Sales at the Paris-listed company were spurred on by growth abroad, particularly the Americas and Asia, along with digital business, which helped push it over the 1 billion euro mark for annual sales.
“An interesting milestone for us,” noted chief executive officer Daniel Lalonde in an interview with WWD. The executive has steered the group, which started out as the Maje fashion brand in 1984, into markets outside of France through an ambitious expansion program.
In the U.S., last year’s focus was on coastal cities, followed by Texas, where it has set up shop in Houston and Austin over the last quarter. Overall last year, the company, which is controlled by Chinese textile conglomerate Shandong Ruyi Group, added 134 new points of sale, a faster pace than the usual rate of around 110.
Sales for the last three months of the year totaled 255.8 million euros, with growth from all regions except France, which posted a 1.9 percent decline. Protests prompted store closures during the crucial holiday period, starting in mid-November and lasting through the end of the year.
Lalonde noted that online sales helped offset the disruption from the protests. Following an acceleration of digital commerce over the year, the channel now represents nearly 15 percent of total sales.
The group generated 41.5 million euros in sales in the Americas, with 26.8 percent growth. In the Asia-Pacific region, growth stood at 17.1 percent. In Europe and the Middle East, excluding France, sales rose 7.2 percent.
In China, where SMCP has set up 173 stores over the four years it has operated there, the plan is to add another online marketplace to its current partnership with Tmall, according to Lalonde. Two-thirds of the company’s business comes from its own web sites and the rest is external partners — which the company is selective about choosing — he explained.

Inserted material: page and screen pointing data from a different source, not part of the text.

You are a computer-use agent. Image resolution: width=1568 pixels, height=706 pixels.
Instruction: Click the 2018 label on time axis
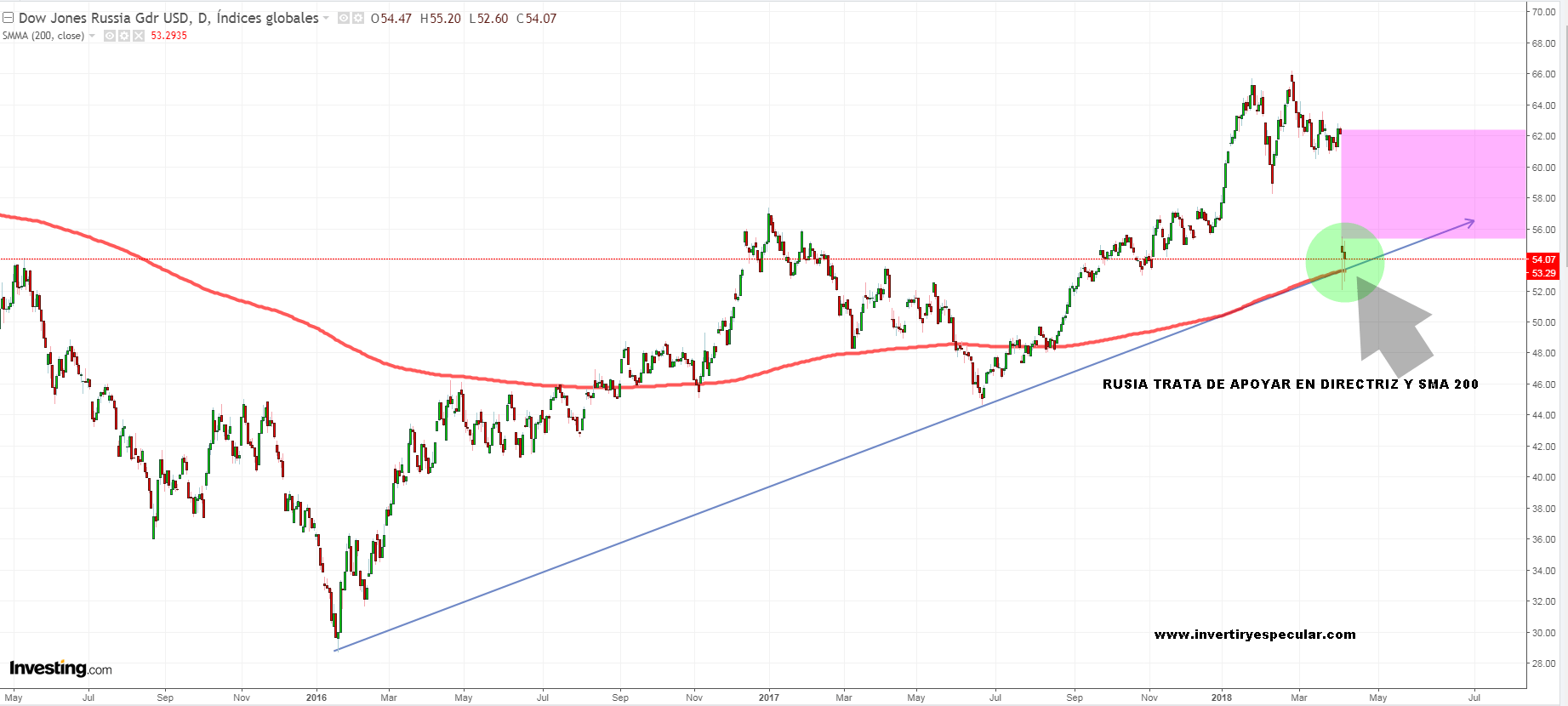[x=1221, y=697]
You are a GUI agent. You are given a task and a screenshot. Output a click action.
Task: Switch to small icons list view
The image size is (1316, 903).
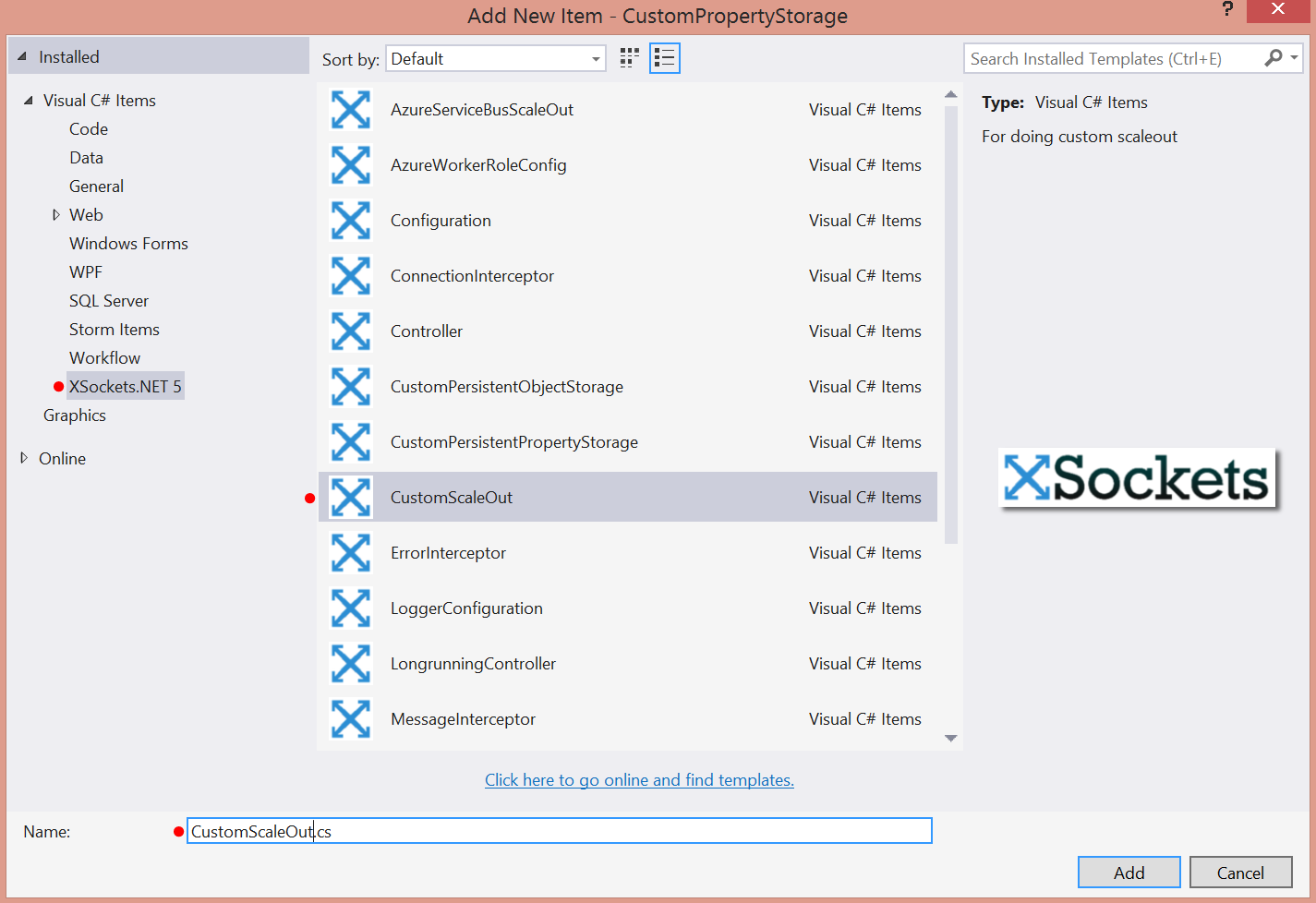664,58
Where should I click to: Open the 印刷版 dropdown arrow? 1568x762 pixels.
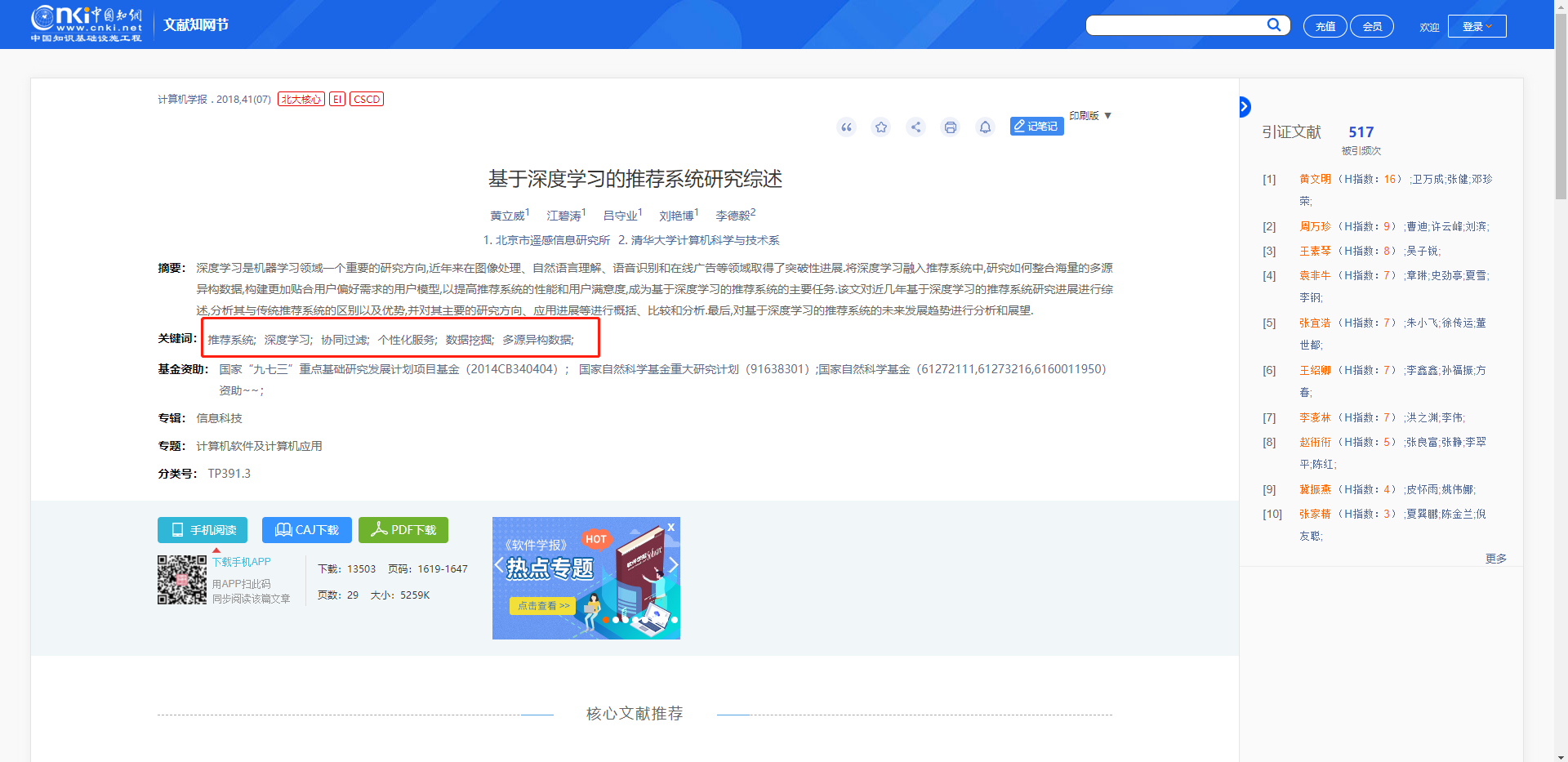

“We think it’s the right time,” for another partner in that market, he said. “We think it’s a way to get a reach to new customers…that might not be shopping with us today,” he said. With a huge amount of transactions taking place on smartphones in the country, estimated as surpassing 90 percent, digital growth in the country is strong, he added.
In Lalonde’s view, brick-and-mortar and digital channels are “the same.”
“It’s more and more of an integrated experience. And that’s been our strategy for many years as well, but I’m seeing it as every month goes by, every quarter, they’re intertwined,” he explained. The company has already employed omnichannel services including e-reservation, click-and-collect, store to web and is working on additional technology that would make it possible to also ship from stores for online orders.
“There’s some real business being done on those services,” which prompts the question of whether to allocate them to the physical stores or the online channel, he added, before offering a response. “The answer is both.”
The integration of shopping channels is “going faster and faster and faster,” he noted.
While the sales figures met analysts’ expectations, the company’s shares took a hit, closing down 5.3 percent to 15.56 euros per share, as markets turned lower on fears of faltering Chinese growth.
Analysts have noted that a decline in SMCP’s share price in recent weeks — much of it related to jitters over the impact of the yellow vest protest movement — was likely overblown, noting growth prospects abroad.
Addressing these concerns, Lalonde was sanguine, if pragmatic.
The macroeconomic environment seen at the end of the year will likely continue in the first quarter, he said, citing the ongoing yellow vest movement in France, Brexit in the U.K. and consumer confidence in China.
“We continue to invest, because we believe strongly in our mid-term and long-term plans…we’re a very agile company and can respond quickly to consumer trends and marketing conditions,” he said.
Analysts at Berenberg seemed to agree.
Referring to the company as “riot resistant,” analysts said it operates in an “attractive” accessible luxury market that they estimate as worth around 106 billion euros with growth likely averaging around 6 percent a year through 2020.
“Despite increasing competition, we believe that SMCP’s unique business — blending the flexible back-end operations of fast fashion with a luxury-like front office — should enable it to preserve its dominant position,” Berenberg said in a January research note.
The company confirmed guidance for the year of adjusted EBITDA margin of around 17 percent.